A malicious repository on the AI model-sharing platform Hugging Face impersonated an OpenAI project and distributed information-stealing malware to Windows users before the platform removed it, according to researchers at HiddenLayer, a company specializing in AI and machine learning security.

 

The repository, named Open-OSS/privacy-filter, reached the number-one position on Hugging Face's trending list and accumulated 244,000 downloads before being taken down. HiddenLayer researchers discovered the campaign on May 7, after noticing that the repository had closely copied the model card from OpenAI's legitimate Privacy Filter release.

 

"The repository had typosquatted OpenAI's legitimate Privacy Filter release, copied its model card nearly verbatim, and shipped a loader.py file that fetches and executes infostealer malware on Windows machines," the researchers explained.

 

The malicious loader.py Python script was designed to appear harmless by including fake AI-related code. In the background, however, it disabled SSL verification, decoded a base64 URL pointing to an external resource, and retrieved a JSON payload containing a PowerShell command — all executed in an invisible window.

 

That command then downloaded a batch file called start.bat, which performed privilege escalation, downloaded a final payload named "sefirah," added it to Microsoft Defender's exclusion list, and executed it.

 

The final payload is a Rust-based infostealer targeting a broad range of sensitive data: cookies, saved passwords, encryption keys, and session tokens from Chromium- and Gecko-based browsers; Discord tokens and local databases; cryptocurrency wallet credentials and browser extensions; SSH, FTP, and VPN configuration files; system information; multi-monitor screenshots; and sensitive local files including wallet seeds and keys.

 

Stolen data is compressed and exfiltrated to a command-and-control server at recargapopular[.]com.

 

HiddenLayer noted that the malware includes extensive anti-analysis capabilities, such as checks for virtual machines, sandboxes, debuggers, and analysis tools — all aimed at evading automated detection systems.

 

The exact number of victims remains unclear.

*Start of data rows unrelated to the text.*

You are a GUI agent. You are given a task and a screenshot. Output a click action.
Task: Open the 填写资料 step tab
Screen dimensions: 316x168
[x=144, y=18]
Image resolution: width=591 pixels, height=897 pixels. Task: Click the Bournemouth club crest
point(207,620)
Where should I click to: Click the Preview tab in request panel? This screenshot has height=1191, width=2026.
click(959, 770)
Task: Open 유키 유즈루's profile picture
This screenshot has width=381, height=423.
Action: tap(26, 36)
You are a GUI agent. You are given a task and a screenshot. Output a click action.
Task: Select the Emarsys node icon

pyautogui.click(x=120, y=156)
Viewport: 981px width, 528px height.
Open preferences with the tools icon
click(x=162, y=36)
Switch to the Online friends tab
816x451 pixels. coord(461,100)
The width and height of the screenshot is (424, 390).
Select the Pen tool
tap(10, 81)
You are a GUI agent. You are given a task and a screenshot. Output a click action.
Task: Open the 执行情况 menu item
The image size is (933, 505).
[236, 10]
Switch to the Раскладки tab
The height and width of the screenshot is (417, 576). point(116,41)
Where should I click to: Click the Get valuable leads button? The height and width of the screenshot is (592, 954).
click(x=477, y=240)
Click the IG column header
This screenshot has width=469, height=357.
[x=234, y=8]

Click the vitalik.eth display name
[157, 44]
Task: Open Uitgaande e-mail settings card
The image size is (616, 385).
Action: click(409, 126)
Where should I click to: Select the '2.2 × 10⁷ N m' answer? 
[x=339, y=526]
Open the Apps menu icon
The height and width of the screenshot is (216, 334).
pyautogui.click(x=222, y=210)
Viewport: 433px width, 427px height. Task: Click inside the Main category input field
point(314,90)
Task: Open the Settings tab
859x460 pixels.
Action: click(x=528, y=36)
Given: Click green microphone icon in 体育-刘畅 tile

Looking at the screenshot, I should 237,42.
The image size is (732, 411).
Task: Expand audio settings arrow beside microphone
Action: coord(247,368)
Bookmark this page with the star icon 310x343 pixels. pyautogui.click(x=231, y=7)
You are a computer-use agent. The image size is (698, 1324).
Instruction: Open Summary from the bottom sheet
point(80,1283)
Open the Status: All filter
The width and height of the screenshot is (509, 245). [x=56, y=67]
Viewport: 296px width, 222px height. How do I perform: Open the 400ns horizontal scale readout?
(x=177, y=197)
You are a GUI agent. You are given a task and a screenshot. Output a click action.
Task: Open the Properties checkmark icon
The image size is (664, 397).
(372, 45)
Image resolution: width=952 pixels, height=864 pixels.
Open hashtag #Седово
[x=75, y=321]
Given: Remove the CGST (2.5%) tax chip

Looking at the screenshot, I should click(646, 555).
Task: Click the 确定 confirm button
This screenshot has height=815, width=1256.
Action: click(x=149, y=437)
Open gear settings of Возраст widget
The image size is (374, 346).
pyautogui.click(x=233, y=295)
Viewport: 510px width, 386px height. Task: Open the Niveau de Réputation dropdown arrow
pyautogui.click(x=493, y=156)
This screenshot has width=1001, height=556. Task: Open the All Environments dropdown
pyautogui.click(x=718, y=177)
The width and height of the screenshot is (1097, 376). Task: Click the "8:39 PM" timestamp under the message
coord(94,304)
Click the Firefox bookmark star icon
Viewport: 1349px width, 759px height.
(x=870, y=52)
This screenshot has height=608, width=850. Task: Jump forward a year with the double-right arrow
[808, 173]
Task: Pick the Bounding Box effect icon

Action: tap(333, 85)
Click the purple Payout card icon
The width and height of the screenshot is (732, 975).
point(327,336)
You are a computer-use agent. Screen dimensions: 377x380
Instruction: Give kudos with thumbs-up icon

Researchers observed that the vast majority of the 667 accounts that liked the malicious repository appear to be auto-generated, and noted that the 244,000 download count may have been artificially inflated.

 

Through their investigation, HiddenLayer also uncovered additional repositories using the same malicious loader infrastructure, as well as overlaps with a separate npm typosquatting campaign distributing the WinOS 4.0 implant.

 

Users who downloaded files from the repository are advised to reimage affected machines, rotate all stored credentials, replace cryptocurrency wallets and seed phrases, and invalidate all active browser sessions and tokens.

 

Hugging Face has faced prior incidents involving malicious models hosted on the platform, highlighting persistent challenges for AI model-sharing services in detecting supply chain attacks that exploit developer trust. The incident underscores the growing risk of threat actors targeting AI development workflows — where large file downloads from public repositories are a routine part of daily research and engineering.